--- Consigne 1 ---
Recopiez à l'identique la partie des entrées ci-dessous qui va du tout début jusqu'à la ligne contenant « easytutoriel-logo: e easytutoriel .com is », celle-ci comprise.

--- Texte fourni ---
========================================================================
Étant donné le manque de transparence de la part des autorités saoudiennes et en l’absence d’une justice indépendante, seule une enquête internationale, indépendante et impartiale permettra de rendre justice à Jamal Khashoggi.

MEE : Comment évaluez-vous le conflit au Yémen et le rôle de la coalition menée par l’Arabie saoudite dans ce conflit ?

CC : Depuis 2015, toutes les parties au conflit au Yémen ont commis des violations répétées et graves du droit international humanitaire.

La coalition emmenée par l’Arabie saoudite et les Émirats arabes unis continue, pour sa part, de bombarder des infrastructures civiles et de mener des attaques aveugles, faisant des milliers de morts et de blessés parmi la population civile.

Pourtant, la France continue ses livraisons irresponsables d’équipement militaire à la coalition, au risque que ces armes ne servent à commettre des crimes de guerre. Cette hypocrisie de la France doit cesser.

MEE : L’Arabie saoudite est le troisième client des industriels français de l’armement.

CC : La défense des droits humains ne doit en aucun cas être conditionnée aux intérêts économiques ou stratégiques de la France. Le président Macron doit placer les enjeux liés aux droits humains au cœur de ses relations avec les autorités saoudiennes.
========================================================================
--- Données extraites ---
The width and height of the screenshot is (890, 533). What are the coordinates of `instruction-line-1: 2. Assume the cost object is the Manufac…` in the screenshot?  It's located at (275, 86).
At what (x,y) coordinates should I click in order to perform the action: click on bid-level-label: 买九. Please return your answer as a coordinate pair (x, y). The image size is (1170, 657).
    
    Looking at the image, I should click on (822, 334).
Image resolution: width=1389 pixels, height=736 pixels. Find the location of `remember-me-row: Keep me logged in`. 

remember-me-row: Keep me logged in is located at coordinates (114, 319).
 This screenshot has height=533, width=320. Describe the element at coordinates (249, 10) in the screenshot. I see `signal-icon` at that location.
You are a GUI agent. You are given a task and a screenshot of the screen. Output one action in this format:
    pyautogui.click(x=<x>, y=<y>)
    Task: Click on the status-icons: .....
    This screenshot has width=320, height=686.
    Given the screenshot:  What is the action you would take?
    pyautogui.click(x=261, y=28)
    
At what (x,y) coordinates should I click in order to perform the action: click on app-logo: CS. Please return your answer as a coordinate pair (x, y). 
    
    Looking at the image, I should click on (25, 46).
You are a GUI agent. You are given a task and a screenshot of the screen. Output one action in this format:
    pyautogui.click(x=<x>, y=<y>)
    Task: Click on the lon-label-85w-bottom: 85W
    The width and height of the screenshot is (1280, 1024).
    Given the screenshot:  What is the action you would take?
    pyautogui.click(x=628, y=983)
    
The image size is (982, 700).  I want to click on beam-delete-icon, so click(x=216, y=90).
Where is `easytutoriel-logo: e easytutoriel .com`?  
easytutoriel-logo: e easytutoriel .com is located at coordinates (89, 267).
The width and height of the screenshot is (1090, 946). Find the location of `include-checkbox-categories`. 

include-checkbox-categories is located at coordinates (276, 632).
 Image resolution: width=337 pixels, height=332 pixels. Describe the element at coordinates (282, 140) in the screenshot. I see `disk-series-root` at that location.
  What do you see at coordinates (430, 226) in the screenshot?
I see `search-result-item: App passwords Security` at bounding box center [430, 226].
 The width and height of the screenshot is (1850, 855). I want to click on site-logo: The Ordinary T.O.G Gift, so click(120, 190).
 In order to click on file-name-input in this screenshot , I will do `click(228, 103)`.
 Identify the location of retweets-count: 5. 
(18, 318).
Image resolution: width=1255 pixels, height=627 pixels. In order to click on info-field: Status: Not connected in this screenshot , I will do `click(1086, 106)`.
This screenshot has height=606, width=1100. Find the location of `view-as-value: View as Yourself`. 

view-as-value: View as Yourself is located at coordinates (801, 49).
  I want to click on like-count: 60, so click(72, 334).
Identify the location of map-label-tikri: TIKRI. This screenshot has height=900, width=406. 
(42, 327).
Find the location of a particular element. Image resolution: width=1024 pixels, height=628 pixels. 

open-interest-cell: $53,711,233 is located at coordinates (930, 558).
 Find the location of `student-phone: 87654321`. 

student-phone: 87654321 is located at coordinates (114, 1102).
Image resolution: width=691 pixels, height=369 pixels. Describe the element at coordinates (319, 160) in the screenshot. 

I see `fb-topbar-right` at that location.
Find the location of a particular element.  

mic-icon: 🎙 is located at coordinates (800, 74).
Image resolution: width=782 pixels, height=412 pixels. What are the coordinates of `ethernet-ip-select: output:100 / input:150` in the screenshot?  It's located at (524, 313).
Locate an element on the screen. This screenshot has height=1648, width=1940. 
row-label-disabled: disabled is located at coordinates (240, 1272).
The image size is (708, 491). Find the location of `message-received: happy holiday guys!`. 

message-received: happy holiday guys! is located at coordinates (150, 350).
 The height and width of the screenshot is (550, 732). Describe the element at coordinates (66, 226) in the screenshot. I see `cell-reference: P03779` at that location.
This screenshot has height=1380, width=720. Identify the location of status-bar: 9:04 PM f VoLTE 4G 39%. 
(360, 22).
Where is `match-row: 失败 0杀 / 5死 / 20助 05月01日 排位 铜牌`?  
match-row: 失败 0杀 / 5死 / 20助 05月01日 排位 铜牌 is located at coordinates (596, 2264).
========================================================================
--- Consigne 2 ---
Dans le texte fourni sur l'Arabie saoudite et le Yémen, transcrivez mot pour mot le passage qui s'ouvre sur les mots « Pourtant, la France » et se clôt sur « les autorités saoudiennes. ».

--- Votre réponse 1 ---
The width and height of the screenshot is (890, 533). What are the coordinates of `instruction-line-1: 2. Assume the cost object is the Manufac…` in the screenshot?  It's located at (275, 86).
At what (x,y) coordinates should I click in order to perform the action: click on bid-level-label: 买九. Please return your answer as a coordinate pair (x, y). The image size is (1170, 657).
    
    Looking at the image, I should click on (822, 334).
Image resolution: width=1389 pixels, height=736 pixels. Find the location of `remember-me-row: Keep me logged in`. 

remember-me-row: Keep me logged in is located at coordinates (114, 319).
 This screenshot has height=533, width=320. Describe the element at coordinates (249, 10) in the screenshot. I see `signal-icon` at that location.
You are a GUI agent. You are given a task and a screenshot of the screen. Output one action in this format:
    pyautogui.click(x=<x>, y=<y>)
    Task: Click on the status-icons: .....
    This screenshot has width=320, height=686.
    Given the screenshot:  What is the action you would take?
    pyautogui.click(x=261, y=28)
    
At what (x,y) coordinates should I click in order to perform the action: click on app-logo: CS. Please return your answer as a coordinate pair (x, y). 
    
    Looking at the image, I should click on (25, 46).
You are a GUI agent. You are given a task and a screenshot of the screen. Output one action in this format:
    pyautogui.click(x=<x>, y=<y>)
    Task: Click on the lon-label-85w-bottom: 85W
    The width and height of the screenshot is (1280, 1024).
    Given the screenshot:  What is the action you would take?
    pyautogui.click(x=628, y=983)
    
The image size is (982, 700).  I want to click on beam-delete-icon, so click(x=216, y=90).
Where is `easytutoriel-logo: e easytutoriel .com`?  
easytutoriel-logo: e easytutoriel .com is located at coordinates (89, 267).

--- Votre réponse 2 ---
Pourtant, la France continue ses livraisons irresponsables d’équipement militaire à la coalition, au risque que ces armes ne servent à commettre des crimes de guerre. Cette hypocrisie de la France doit cesser.

MEE : L’Arabie saoudite est le troisième client des industriels français de l’armement.

CC : La défense des droits humains ne doit en aucun cas être conditionnée aux intérêts économiques ou stratégiques de la France. Le président Macron doit placer les enjeux liés aux droits humains au cœur de ses relations avec les autorités saoudiennes.